Using the records below, quote only the span that opens with the line containing "Where should I click to: Collapse" and closes with the line containing "This screenshot has height=819, width=1439.", exactly and inclusively.

⁂

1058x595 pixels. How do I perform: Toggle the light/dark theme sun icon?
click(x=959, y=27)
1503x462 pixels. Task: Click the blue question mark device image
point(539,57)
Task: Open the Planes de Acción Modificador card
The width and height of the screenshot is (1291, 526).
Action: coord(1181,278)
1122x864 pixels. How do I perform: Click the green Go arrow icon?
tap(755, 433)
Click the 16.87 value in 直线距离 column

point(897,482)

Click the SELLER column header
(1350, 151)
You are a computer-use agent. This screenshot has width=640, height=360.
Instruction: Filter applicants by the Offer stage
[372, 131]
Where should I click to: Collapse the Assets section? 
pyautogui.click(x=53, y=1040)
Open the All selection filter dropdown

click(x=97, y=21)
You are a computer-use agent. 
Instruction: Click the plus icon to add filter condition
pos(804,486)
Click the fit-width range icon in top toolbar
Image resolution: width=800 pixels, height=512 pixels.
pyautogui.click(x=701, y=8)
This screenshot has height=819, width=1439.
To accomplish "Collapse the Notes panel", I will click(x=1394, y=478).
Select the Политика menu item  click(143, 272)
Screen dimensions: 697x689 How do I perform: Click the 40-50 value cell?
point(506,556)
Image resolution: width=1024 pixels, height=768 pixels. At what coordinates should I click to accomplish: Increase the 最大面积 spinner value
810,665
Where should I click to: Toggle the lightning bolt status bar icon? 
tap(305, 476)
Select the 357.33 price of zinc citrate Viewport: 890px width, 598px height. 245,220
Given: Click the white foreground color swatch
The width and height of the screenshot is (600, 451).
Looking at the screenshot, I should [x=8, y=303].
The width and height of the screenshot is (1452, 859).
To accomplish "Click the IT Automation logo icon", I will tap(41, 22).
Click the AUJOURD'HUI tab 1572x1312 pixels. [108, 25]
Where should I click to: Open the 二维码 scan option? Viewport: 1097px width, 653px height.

⁂

● **COMPLETED EXERCISE**:
Where should I click to: Collapse the Assets section? 
pyautogui.click(x=53, y=1040)
Open the All selection filter dropdown

click(x=97, y=21)
You are a computer-use agent. 
Instruction: Click the plus icon to add filter condition
pos(804,486)
Click the fit-width range icon in top toolbar
Image resolution: width=800 pixels, height=512 pixels.
pyautogui.click(x=701, y=8)
This screenshot has height=819, width=1439.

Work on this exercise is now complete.